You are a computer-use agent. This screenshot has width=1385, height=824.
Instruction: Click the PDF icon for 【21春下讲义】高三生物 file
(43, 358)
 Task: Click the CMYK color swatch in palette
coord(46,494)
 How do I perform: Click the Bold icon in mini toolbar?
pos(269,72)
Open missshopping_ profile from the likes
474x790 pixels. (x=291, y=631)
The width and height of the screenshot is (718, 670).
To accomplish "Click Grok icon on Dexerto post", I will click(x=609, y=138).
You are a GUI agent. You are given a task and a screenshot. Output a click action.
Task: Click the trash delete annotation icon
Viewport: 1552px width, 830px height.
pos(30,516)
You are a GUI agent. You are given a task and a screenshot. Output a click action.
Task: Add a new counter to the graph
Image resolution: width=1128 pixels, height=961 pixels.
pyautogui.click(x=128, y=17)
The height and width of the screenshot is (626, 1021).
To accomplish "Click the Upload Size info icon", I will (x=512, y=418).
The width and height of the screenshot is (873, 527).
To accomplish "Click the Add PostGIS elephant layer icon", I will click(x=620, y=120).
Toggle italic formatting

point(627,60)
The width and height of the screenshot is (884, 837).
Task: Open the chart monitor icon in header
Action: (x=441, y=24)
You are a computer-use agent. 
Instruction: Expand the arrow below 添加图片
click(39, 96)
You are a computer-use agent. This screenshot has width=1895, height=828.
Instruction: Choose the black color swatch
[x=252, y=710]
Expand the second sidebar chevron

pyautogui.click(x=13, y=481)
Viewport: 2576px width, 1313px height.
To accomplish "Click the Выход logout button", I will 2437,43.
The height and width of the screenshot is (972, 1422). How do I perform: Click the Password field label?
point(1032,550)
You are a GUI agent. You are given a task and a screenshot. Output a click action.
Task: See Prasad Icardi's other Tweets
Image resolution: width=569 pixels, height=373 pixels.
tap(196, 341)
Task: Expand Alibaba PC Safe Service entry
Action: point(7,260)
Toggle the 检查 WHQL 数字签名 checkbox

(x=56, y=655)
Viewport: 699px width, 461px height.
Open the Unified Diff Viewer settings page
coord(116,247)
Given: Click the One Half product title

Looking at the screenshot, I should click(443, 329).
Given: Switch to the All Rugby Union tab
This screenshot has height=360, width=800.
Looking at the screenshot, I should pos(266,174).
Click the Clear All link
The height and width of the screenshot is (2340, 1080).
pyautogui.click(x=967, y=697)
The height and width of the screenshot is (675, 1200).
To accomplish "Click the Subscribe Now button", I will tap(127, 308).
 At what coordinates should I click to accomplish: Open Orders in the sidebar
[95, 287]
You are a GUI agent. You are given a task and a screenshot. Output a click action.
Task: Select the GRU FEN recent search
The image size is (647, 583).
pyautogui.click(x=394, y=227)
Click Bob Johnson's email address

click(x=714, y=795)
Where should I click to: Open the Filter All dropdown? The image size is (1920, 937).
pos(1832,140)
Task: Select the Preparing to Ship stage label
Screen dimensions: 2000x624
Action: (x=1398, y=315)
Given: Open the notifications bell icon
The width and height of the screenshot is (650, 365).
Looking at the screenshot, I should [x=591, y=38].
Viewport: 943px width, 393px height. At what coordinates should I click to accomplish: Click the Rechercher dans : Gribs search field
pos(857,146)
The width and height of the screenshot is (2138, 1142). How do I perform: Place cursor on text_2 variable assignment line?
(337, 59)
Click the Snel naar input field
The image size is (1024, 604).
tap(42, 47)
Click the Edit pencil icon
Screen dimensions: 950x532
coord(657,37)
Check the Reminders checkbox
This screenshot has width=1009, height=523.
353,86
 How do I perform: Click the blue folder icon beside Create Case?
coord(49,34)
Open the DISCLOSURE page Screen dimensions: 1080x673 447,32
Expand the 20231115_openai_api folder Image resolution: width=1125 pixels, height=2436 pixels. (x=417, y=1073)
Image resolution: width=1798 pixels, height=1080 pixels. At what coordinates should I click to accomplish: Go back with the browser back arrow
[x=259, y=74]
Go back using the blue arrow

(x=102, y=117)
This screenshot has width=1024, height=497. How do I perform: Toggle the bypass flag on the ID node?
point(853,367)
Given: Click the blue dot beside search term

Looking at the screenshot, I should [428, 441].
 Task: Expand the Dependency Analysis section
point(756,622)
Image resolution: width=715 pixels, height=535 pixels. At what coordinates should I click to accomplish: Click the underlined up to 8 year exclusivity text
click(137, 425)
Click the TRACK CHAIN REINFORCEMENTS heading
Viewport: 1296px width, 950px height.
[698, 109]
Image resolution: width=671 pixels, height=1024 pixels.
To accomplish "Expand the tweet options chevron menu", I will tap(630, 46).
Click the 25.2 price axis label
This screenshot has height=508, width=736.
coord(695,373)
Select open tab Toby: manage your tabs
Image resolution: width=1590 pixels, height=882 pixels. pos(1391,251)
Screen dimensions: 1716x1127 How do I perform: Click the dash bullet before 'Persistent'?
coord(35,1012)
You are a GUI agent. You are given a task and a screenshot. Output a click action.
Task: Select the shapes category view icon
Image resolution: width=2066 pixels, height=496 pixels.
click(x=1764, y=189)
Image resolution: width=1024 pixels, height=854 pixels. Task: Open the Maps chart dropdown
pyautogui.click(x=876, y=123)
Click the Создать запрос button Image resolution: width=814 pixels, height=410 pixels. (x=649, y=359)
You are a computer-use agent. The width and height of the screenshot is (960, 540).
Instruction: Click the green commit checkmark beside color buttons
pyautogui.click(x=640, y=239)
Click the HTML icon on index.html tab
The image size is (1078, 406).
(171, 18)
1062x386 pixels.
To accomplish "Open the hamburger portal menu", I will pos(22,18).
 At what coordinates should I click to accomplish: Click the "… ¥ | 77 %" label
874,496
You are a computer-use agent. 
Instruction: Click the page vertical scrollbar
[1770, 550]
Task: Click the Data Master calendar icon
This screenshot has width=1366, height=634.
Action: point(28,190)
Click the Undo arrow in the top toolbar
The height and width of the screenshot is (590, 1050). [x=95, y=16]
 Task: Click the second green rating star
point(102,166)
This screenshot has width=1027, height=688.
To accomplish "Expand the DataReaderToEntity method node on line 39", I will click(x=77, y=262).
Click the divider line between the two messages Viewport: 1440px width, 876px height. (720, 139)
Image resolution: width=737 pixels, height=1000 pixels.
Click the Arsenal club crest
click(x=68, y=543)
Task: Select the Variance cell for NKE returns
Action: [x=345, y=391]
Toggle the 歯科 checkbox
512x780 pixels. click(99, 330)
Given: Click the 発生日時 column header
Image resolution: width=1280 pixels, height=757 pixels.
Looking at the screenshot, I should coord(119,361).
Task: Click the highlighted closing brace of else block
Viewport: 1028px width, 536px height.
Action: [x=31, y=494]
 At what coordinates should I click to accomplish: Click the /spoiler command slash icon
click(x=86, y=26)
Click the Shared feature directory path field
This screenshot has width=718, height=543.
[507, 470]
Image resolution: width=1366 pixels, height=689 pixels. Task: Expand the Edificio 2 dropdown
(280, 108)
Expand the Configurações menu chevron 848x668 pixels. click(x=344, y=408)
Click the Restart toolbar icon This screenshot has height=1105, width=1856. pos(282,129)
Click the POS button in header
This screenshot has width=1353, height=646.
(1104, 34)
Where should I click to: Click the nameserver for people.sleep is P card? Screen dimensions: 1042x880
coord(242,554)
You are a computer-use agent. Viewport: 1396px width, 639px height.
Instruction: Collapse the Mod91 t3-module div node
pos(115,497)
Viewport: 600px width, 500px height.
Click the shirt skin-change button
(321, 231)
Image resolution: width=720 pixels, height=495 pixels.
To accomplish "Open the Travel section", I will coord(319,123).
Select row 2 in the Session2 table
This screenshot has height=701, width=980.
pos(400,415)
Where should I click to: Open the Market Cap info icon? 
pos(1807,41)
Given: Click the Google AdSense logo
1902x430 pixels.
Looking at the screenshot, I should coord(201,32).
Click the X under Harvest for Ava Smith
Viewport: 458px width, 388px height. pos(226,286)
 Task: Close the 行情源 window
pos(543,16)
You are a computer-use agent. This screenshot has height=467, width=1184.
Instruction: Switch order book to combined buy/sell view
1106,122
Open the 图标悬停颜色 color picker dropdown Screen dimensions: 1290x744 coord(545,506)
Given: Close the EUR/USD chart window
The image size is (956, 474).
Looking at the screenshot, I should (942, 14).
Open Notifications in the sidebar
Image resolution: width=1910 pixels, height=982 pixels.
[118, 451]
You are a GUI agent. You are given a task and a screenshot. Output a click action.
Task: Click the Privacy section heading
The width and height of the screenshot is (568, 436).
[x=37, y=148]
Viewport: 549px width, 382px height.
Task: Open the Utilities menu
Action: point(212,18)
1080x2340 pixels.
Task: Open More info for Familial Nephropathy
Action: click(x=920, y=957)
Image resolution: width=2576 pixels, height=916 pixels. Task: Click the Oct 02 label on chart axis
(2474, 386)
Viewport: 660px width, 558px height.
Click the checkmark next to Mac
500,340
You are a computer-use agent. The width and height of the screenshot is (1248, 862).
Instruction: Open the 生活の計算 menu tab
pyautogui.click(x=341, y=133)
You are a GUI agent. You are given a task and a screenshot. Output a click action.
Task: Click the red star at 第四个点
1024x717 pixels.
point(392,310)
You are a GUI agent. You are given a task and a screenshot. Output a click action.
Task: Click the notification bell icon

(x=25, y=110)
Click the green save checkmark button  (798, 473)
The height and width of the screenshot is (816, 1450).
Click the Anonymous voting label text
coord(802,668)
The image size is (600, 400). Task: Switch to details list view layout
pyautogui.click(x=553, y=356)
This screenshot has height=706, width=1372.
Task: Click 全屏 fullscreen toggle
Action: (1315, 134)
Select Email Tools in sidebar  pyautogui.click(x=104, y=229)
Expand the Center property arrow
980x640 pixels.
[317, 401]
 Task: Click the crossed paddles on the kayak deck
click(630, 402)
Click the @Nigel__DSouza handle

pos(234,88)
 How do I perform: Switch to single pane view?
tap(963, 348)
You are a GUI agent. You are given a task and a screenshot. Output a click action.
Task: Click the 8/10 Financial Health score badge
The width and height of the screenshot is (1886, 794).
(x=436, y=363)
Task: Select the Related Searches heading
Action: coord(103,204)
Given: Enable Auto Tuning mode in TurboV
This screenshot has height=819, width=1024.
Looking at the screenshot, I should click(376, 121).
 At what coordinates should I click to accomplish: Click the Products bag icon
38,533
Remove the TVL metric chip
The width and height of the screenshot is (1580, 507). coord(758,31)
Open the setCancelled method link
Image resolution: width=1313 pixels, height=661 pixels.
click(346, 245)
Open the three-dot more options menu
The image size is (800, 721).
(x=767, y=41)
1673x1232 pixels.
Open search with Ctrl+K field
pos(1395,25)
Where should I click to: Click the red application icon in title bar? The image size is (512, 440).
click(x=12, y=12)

####################

**Task statement:**
I would like you to report every line in the listing above that contains "computer".

**Finished exercise:**
You are a computer-use agent. This screenshot has width=1385, height=824.
You are a computer-use agent. 
You are a computer-use agent. This screenshot has width=1895, height=828.
You are a computer-use agent. The width and height of the screenshot is (960, 540).
You are a computer-use agent. 
You are a computer-use agent. Viewport: 1396px width, 639px height.
You are a computer-use agent. This screenshot has height=467, width=1184.
You are a computer-use agent. The width and height of the screenshot is (1248, 862).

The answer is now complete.